NO concentration profile when nitrite reduction by cell-free hemoglobin is the sole source of NO. The concentration of cell-free hemoglobin was 20 μM. The reduction of nitrite by intracellular hemoglobin was not considered. The erythrocyte distribution and other simulation conditions were the same as in Fig. 2. The contour plot (a) represents the cross-sections of an arteriole that contain erythrocytes and its surrounding tissue. The elevation plot (b) shows the NO concentration from the center of the lumen to the perivascular region along a path. The starting and ending points of the path are presented as 1 and 2, respectively, in the inset.

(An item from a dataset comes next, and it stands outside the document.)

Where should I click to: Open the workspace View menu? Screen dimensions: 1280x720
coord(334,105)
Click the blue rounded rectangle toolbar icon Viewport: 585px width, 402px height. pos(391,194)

The circles in the inset represent erythrocytes, which are sinks for NO. NO is produced by the reaction between cell-free hemoglobin and extracellular nitrite.

Fig. 4

NO delivered to smooth muscle through nitrite reduction by cell-free hemoglobin, as a function of the (a) cell-free hemoglobin concentration or (b) extracellular nitrite concentration. All other NO production sources, including nitrite reduction by intracellular hemoglobin, were not considered in the simulation. In (a), the concentration of extracellular nitrite was 0.121 μM and that of cell-free hemoglobin was varied from 1 to 100 μM. In (b), the concentration of cell-free hemoglobin was 20 μM and that of nitrite was varied from 0.121 to 30 μM. The erythrocyte distribution and other simulation conditions were the same as shown in Fig. 3.

Fig. 5

The effect of extravasation of cell-free hemoglobin into the interstitial space on the endocrine signaling of NO reduced by nitrite. In addition, the presence of 20 μM cell-free hemoglobin in the lumen was also included in the simulation in the case of extravasation. The concentration of the cell-free hemoglobin in the interstitial space was the same as that in the lumen (20 μM).

Fig. 6

NO concentration profiles when NO production from nitrite reduction by both intracellular and extracellular hemoglobin is considered. (a) NO release from erythrocytes occurs through the facilitated mechanism, as discussed in section Model formulation; (b) NO formation in erythrocytes occurs uniformly inside the cells, and NO transport out of the cells occurs through free diffusion.

Fig. 7

Contribution of nitrite reduction in capillaries to the NO concentration around an arteriole. The homogeneous NO production rate from the capillary-perfused region was 0.11 nM/s. All other simulation conditions were the same as those in Fig. 2a and b. The NO concentration curves, when the nitrite reduction in capillaries was considered or not, nearly overlapped, indicating that NO from this source did not significantly alter the NO concentration around an arteriole.